Gerrymandering is the practice of manipulating electoral boundaries to favor one specific political group. It can take many different forms from packing all voters of one group into a single district or spreading them out through many districts so that they never reach a majority.
The effects of gerrymandering can be seen in the Wisconsin Legislature where Democrats received about 47% of the votes in all races in the 2020 general election, but only won about 38% of the total seats in the state Senate and Assembly.
Matthew Petering is an associate professor in the College of Engineering and Applied Sciences at UW-Milwaukee and he created a board game to help people better understand how gerrymandering works.
“I think gerrymandering is a complicated issue that a lot of people in the general public, perhaps, may not be very familiar with and if you can make a game to help people understand that might reach more people than just having a regular textbook,” he says.

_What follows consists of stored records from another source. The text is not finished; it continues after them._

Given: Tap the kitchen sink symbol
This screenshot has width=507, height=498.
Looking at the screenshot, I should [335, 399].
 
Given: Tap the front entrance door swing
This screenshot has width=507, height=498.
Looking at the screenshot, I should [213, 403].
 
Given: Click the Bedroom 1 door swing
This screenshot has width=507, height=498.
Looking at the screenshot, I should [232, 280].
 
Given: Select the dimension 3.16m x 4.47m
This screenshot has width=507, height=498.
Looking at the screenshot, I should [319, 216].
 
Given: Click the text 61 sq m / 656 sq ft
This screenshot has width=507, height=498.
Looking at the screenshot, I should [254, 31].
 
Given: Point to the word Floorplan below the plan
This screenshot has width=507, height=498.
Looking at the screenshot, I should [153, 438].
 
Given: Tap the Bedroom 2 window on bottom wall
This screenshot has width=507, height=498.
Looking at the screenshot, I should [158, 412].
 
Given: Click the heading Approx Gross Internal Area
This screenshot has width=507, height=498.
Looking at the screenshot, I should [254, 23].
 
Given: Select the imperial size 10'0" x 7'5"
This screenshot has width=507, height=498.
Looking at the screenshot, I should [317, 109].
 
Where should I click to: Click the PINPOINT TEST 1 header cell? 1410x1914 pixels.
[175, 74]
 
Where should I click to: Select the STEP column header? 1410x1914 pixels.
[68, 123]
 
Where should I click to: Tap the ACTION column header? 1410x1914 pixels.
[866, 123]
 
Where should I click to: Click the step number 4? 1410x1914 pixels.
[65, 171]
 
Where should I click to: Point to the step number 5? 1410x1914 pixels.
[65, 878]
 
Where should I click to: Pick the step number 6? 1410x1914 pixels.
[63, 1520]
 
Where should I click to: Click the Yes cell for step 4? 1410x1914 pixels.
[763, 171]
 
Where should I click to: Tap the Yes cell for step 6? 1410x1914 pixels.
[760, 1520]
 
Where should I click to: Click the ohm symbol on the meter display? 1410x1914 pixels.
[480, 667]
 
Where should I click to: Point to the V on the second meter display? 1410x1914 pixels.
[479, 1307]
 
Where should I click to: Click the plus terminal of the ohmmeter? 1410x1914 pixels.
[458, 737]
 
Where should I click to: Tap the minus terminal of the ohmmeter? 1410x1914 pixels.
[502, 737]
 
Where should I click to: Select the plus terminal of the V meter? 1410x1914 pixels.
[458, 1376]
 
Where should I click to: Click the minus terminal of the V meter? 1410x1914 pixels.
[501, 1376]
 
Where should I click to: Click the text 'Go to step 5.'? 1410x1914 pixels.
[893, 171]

The game is called Distrix. It is a two-player game where each player has to compete to control more than half of the nine election districts in America’s 51st state.
“Sometimes by playing a game, you can feel a little bit happier when thinking about a complex topic such as gerrymandering,” he says.
While the games forces both sides to make strategic decisions about how the redistricting process should go, Petering says that many states don’t take this measure and allow a single party to control the entire process. He hopes that aspect will help teach people about how there needs to be multiple parties involved when it comes to redrawing political districts.
“I think the game is an interesting idea that might actually be worth thinking about for redistricting in real states,” he says.
Petering says the game can be enjoyed by gaming and politics enthusiasts alike, but classrooms are really where Distrix shines. “Students and teachers can get quite a bit out of the game, to basically see how districts can be gerrymandered,” he says.
Petering also hopes politicians pay attention and understand that it is possible to have fairer ways to draw political maps.